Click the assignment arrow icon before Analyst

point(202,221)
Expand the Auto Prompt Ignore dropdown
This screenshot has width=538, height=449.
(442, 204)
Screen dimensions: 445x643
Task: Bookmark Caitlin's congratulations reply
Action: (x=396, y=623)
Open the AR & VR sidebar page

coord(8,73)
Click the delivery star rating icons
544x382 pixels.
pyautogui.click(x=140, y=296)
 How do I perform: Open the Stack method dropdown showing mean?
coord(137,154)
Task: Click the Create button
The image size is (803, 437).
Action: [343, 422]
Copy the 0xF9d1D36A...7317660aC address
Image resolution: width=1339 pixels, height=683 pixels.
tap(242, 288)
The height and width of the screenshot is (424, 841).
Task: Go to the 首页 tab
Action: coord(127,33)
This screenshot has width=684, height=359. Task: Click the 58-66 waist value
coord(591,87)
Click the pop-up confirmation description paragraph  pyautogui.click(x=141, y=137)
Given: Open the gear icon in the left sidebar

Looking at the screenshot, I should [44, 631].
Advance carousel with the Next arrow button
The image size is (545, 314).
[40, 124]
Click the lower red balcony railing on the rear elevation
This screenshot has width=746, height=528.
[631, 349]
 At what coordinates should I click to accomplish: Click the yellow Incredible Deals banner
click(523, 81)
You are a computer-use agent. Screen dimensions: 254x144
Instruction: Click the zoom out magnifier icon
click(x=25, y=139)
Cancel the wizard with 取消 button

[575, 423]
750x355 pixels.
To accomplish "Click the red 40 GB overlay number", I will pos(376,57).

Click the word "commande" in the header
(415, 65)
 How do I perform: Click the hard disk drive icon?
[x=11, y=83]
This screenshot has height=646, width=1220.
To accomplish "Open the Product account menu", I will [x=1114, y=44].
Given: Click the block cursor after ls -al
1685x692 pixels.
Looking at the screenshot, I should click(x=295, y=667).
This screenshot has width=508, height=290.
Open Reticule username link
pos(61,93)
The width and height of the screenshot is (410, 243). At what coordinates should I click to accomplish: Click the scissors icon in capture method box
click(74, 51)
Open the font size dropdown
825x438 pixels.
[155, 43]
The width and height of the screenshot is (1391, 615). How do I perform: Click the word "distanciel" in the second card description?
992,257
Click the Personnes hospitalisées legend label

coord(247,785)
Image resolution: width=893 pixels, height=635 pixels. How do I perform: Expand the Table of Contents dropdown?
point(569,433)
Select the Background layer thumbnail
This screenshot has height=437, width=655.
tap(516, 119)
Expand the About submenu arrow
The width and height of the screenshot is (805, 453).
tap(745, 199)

> Instructions for the task: Find and copy each line above that includes the string "will".

> Solution to this task:
To accomplish "Click the red 40 GB overlay number", I will pos(376,57).
To accomplish "Open the Product account menu", I will [x=1114, y=44].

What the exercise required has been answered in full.